One dilemma we often face is dealing with a client in car accident cases is that they would like us to refer them to a health care provider. The best path is always to have client direct their own medical care. But in the real world, you cannot always do this. If you do refer a client to a doctor, here are few ideas to limit the damage of the classic cross-examination question: “You lawyer referred you to this doctor, didn’t he?”
First, file a motion in limine requesting that evidence of the attorney’s recommendation be excluded as protected by the attorney-client privilege. In a Florida personal injury car accident case, Burt v. Government Employees Insurance Co., 603 So.2d 125 (Fla. Dist. Ct. App. 1992), a Florida Court of Appeal was asked to decide if the following questions were permissible from the defendant’s accident lawyer: (1) when did they obtain an accident lawyer, and (2) did their lawyer refer them to a particular doctor? The Florida court ruled that the former question did not violate the attorney-client privilege but the second question, which sought to uncover confidential conversations between the accident lawyer and the client, was a violation of the lawyer-client privilege. Cite this case, argue that a rule requiring disclosure of such information is a significant incursion into the province of the attorney-client privilege, and take your best shot.

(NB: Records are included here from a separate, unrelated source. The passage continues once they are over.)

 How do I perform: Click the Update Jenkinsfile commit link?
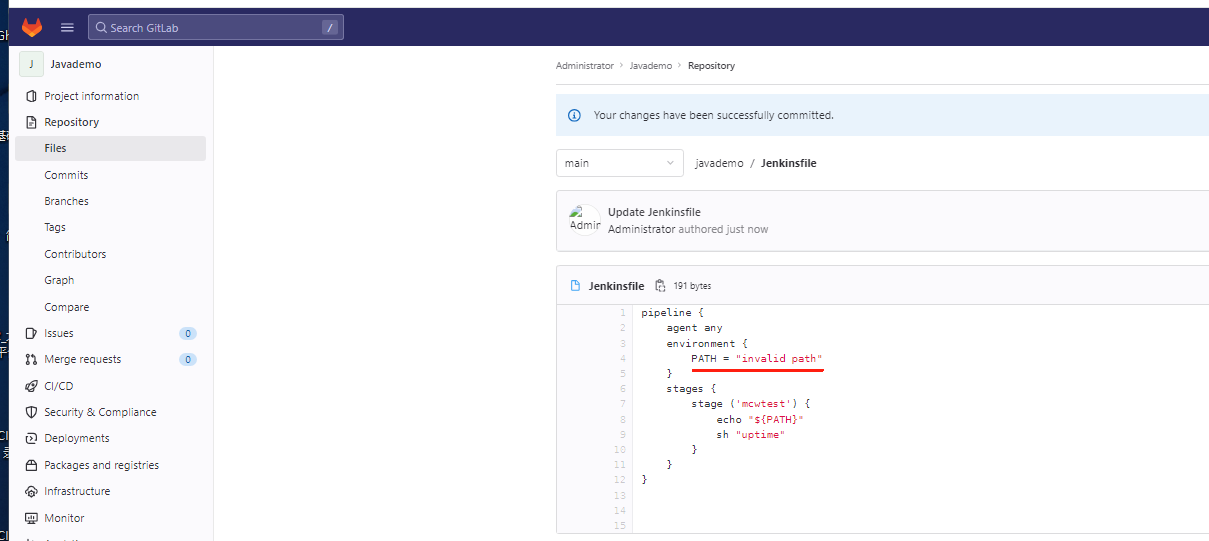(654, 212)
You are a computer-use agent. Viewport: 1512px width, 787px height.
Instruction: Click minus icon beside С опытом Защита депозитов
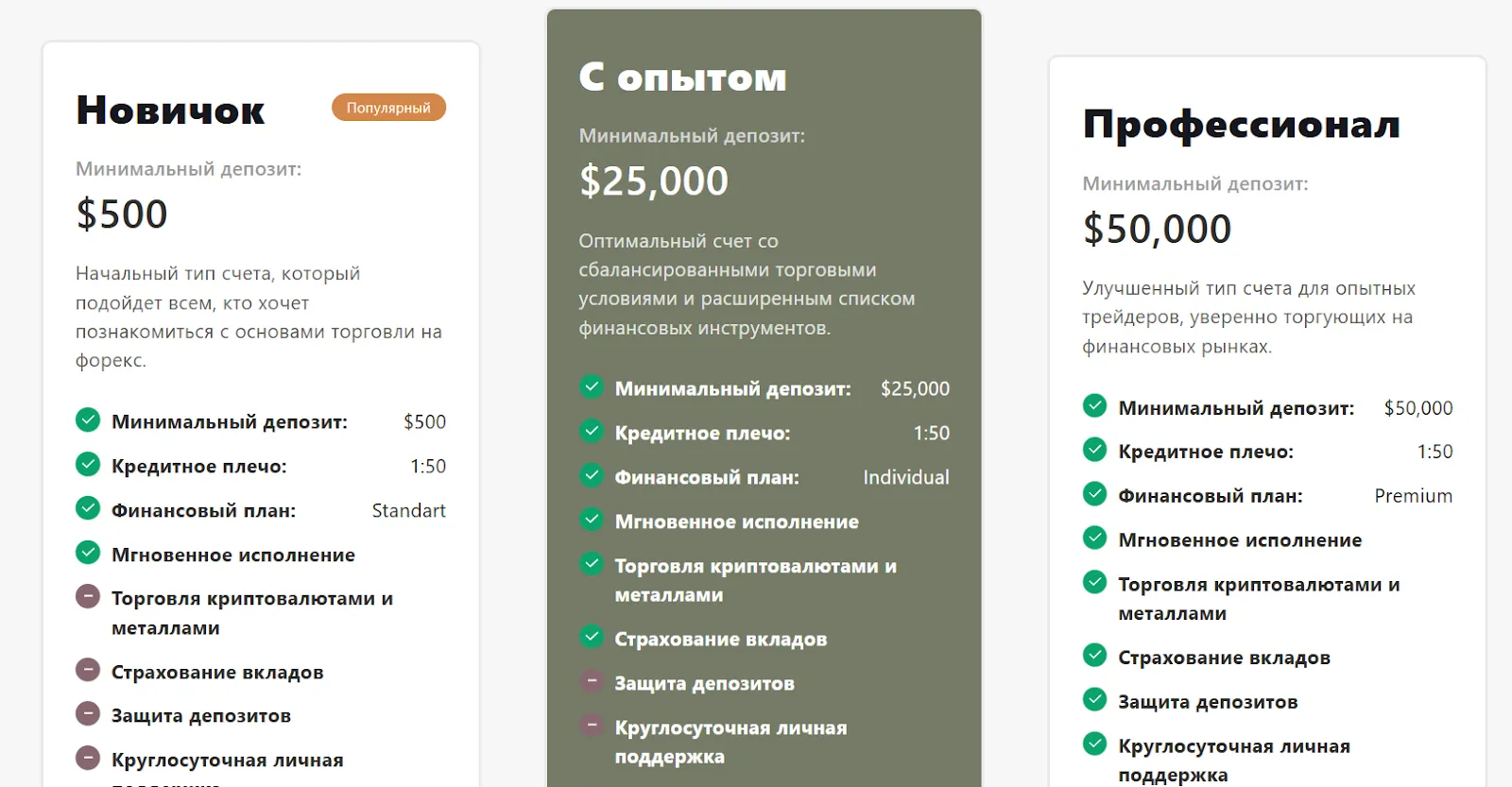click(592, 680)
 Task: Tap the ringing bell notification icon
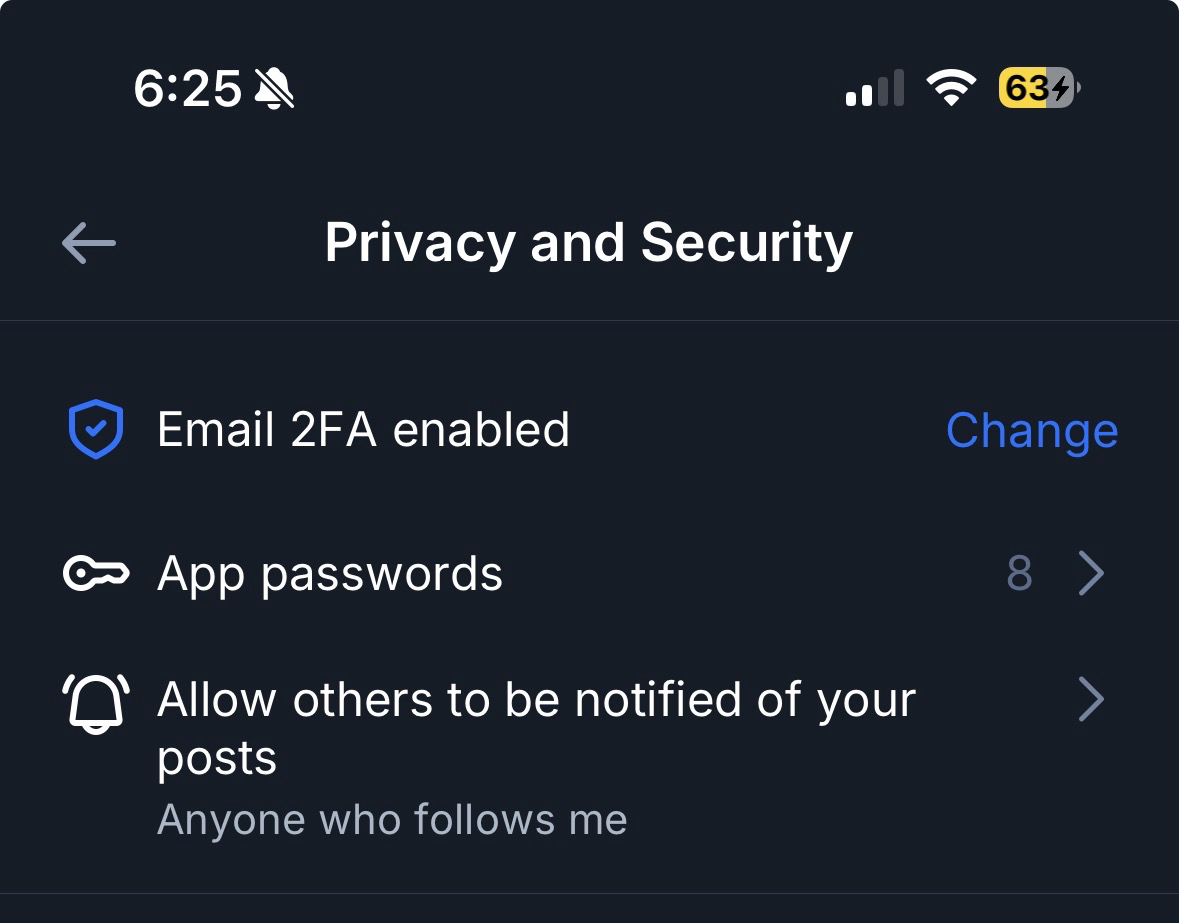96,701
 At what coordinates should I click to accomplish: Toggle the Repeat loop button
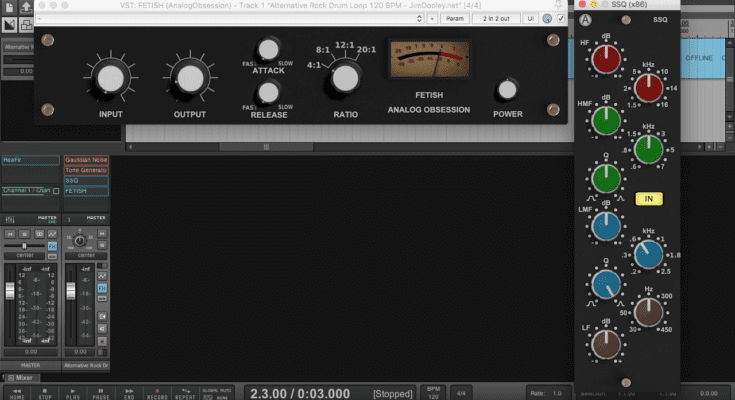186,391
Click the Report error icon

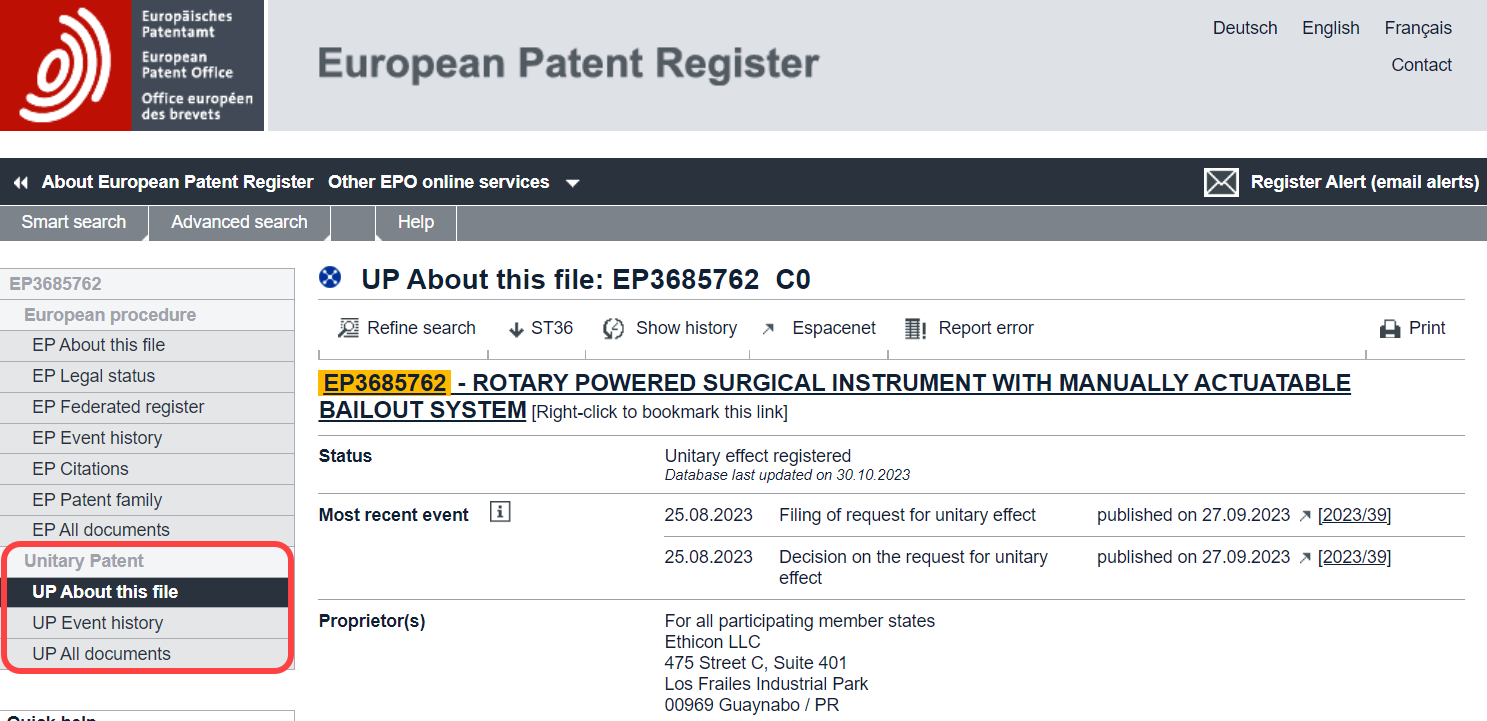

If your motion is denied, get it out up front in the opening the reasons why the client took a lawyer referral. What “excuse” do you give? Ask the client. Generally speaking, injured clients have a good reason why they wanted to defer to their counsel. They may not like or even have a primary care doctor, the client’s doctor’s office may be far away, or they may struggle to get an immediate appointment. In closing argument, tell them that the defense lawyer is trying to distract you from the real issues: the doctor is qualified to treat the patient and the patient is injured.